De Heus competed in all 21 races of the season.  She finished in 29th place in the drivers standings and won the 2021 Female Trophy.

W Series
In early 2022, De Heus was announced as a competitor for the 2022 W Series season. In February she completed a test at Inde Motorsports Ranch, Arizona and also drove at the March test at Circuit de Barcelona-Catalunya in Spain where she completed 134 laps. De Heus competed for Sirin Racing alongside fellow Dutch racer Beitske Visser. Her best result was 10th in the first round of the season in Miami.

Formula 4 UAE Championship
In January 2023, it was announced De Heus would compete in the 2023 Formula 4 UAE Championship with MP Motorsport.

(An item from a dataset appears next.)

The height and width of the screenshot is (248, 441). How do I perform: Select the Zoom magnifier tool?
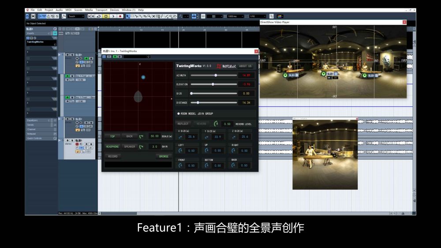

Her best finish was 21st place at Kuwait Motor Town.

F1 Academy
In March, De Heus was announced as a driver for the brand new F1 Academy series.  She will compete in 2023 with MP Motorsport.

Racing Record

Racing career summary 

* Season still in progress.

Complete F4 Spanish Championship results 
(key) (Races in bold indicate pole position) (Races in italics indicate fastest lap)

Complete W Series results
(key) (Races in bold indicate pole position) (Races in italics indicate fastest lap)

Complete F4 UAE Championship results 
(key) (Races in bold indicate pole position) (Races in italics indicate fastest lap)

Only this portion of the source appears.